1.5.3 董针组 在基础治疗同时给予患者董氏奇穴针刺[7]治疗,取穴:上三黄(明黄穴、天黄穴和其黄穴),下三皇(天皇穴、人皇穴和地皇穴)。明黄穴位于大腿内侧正中央;天黄穴位于明黄穴上3寸;其黄穴位于明黄穴下3寸;天皇穴位于膝胫骨内侧直下1寸;人皇穴位于内踝骨上缘直上3寸5分处;地皇穴位于人皇穴直上4寸。选择东邦牌0.35 mm×75 mm一次性无菌针灸针,患者取侧卧位,将针具及局部穴位常规消毒,明黄穴、天黄穴和其黄穴直刺50~65 mm,天皇穴、人皇穴和地皇穴直刺30~50 mm,实施捻转补法,得气后留针30 min,1次/d,每周5次,连续治疗2周。
治疗前、后给予患者手测结合机测盆底肌力评估患者Ⅰ类肌纤维肌力、Ⅱ类肌纤维肌力;治疗前、后给予患者尿失禁问卷简表(ICI-Q-SF)[8]评价,评价漏尿次数、尿失禁量及对生活的影响,总分21分,分数与尿失禁程度呈正相关。
患者尿失禁症状消失,腹压增高时无漏尿,记为治愈;患者尿失禁症状明显好转,腹压增高时有漏尿,记为有效;患者尿失禁症状无明显改善,记为无效。总有效率=(治愈+有效)例数/总例数×100%[5]。
治疗前,盆底肌Ⅰ类肌纤维肌力、Ⅱ类肌纤维肌力3组比较,差异无统计学意义(P>0.05);治疗后,3组肌力较治疗前增加,差异具有统计学意义(P<0.05)。组间比较,董针组、体针组Ⅰ类肌纤维肌力、Ⅱ类肌纤维肌力恢复情况优于对照组,差异具有统计学意义(P<0.05);董针组Ⅰ类肌纤维肌力、Ⅱ类肌纤维肌力恢复情况优于体针组,差异具有统计学意义(P<0.05)。见表1。
表1 3组患者治疗前、后盆底肌恢复情况比较
治疗后,与治疗前相比3组ICI-Q-SF评分降低,差异具有统计学意义(P<0.05);组间比较,董针组ICI-Q-SF评分低于体针组,差异具有统计学意义(P<0.05),董针组、体针组的ICI-Q-SF评分均较对照组低,差异具有统计学意义(P<0.05)。见表2。
表2 3组患者治疗前、后ICI-Q-SF评分比较
3组总有效率分别为董针组86.67%,体针组70.00%,对照组53.33%(P<0.05);董针组、体针组总有效率高于对照组,差异具有统计学意义(P<0.05)。见表3。
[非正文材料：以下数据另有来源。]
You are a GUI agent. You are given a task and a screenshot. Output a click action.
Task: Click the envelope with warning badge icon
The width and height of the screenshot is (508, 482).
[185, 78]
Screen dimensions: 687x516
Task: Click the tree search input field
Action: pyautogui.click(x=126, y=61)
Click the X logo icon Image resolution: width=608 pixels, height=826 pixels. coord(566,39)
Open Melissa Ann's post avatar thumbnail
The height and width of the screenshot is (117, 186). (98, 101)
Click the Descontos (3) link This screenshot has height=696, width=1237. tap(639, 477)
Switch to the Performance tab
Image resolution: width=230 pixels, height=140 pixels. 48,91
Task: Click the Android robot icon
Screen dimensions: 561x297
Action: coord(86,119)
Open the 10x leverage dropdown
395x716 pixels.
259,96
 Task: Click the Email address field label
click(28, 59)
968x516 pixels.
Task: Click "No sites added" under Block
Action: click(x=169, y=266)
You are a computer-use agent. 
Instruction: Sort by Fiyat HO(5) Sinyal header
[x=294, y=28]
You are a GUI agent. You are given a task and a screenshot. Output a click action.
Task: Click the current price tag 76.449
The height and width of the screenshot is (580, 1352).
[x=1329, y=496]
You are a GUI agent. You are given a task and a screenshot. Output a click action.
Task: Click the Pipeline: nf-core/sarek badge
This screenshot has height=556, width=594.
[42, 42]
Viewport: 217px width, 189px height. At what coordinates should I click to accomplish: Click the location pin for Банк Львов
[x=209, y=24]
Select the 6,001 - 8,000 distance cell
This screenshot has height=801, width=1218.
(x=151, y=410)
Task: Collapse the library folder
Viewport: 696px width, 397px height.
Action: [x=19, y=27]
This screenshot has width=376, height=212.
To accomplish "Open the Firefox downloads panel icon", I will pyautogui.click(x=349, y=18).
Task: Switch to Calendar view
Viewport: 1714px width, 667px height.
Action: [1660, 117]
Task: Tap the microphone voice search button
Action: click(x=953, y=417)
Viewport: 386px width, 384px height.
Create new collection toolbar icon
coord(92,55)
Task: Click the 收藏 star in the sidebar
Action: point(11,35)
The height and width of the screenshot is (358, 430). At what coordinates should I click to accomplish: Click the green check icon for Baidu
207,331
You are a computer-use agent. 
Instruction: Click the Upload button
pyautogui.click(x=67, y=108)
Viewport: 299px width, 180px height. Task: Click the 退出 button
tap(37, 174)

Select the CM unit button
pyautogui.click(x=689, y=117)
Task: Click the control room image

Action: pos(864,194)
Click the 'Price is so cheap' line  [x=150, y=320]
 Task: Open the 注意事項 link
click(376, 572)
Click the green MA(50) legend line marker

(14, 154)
产后尿失禁是产科常见疾病,产妇的高体质量指数、婴儿高体重及产程延长是压力性尿失禁的高危因素[9]。产妇经阴道分娩时,膀胱经尿道下移,阴道前壁产生脱垂;盆底肌和尿道括约肌收缩无力,加之腹内压增高而致使尿液不自主流出,进而产生压力性尿失禁[10-11]。分娩损伤可缩短尿道长度,减退尿道平滑肌张力,增大尿道活动度,导致膀胱尿道后角消失,当突然增加膀胱内压时,膀胱压大于尿道闭合压,可导致尿道阻力不足,无法控制尿液外流,进而产生压力性尿失禁[12-15]。本研究纳入此类患者,通过采用伟思SA9800生物反馈电刺激仪进行评估,Glazer报告为松弛型(活动减弱),结合病史及症状,选取单纯肌力减弱型,能更好地体现干预措施对盆底肌的治疗效果。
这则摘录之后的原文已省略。